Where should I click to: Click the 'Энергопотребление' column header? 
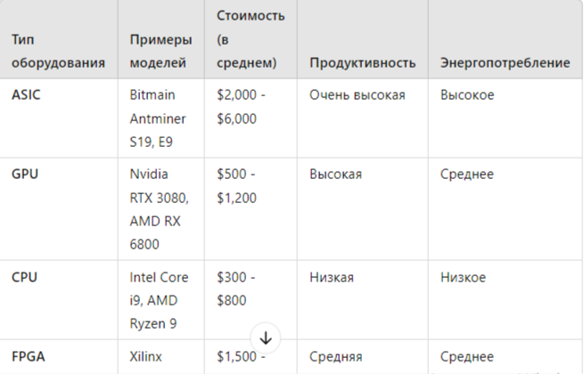pos(506,39)
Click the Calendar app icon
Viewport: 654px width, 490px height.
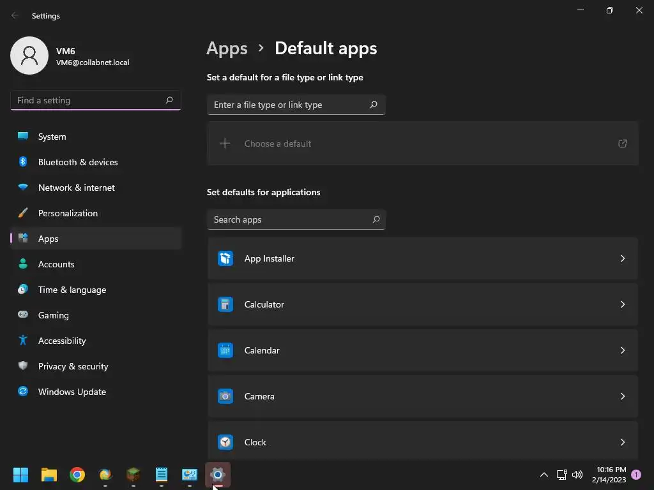[x=225, y=350]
==============================
Which lines run from the one holding "Click the Calendar app icon" through the end of the records? Reproduce them word for word, both ends included, with no pictures.

Click the Calendar app icon
Viewport: 654px width, 490px height.
[x=225, y=350]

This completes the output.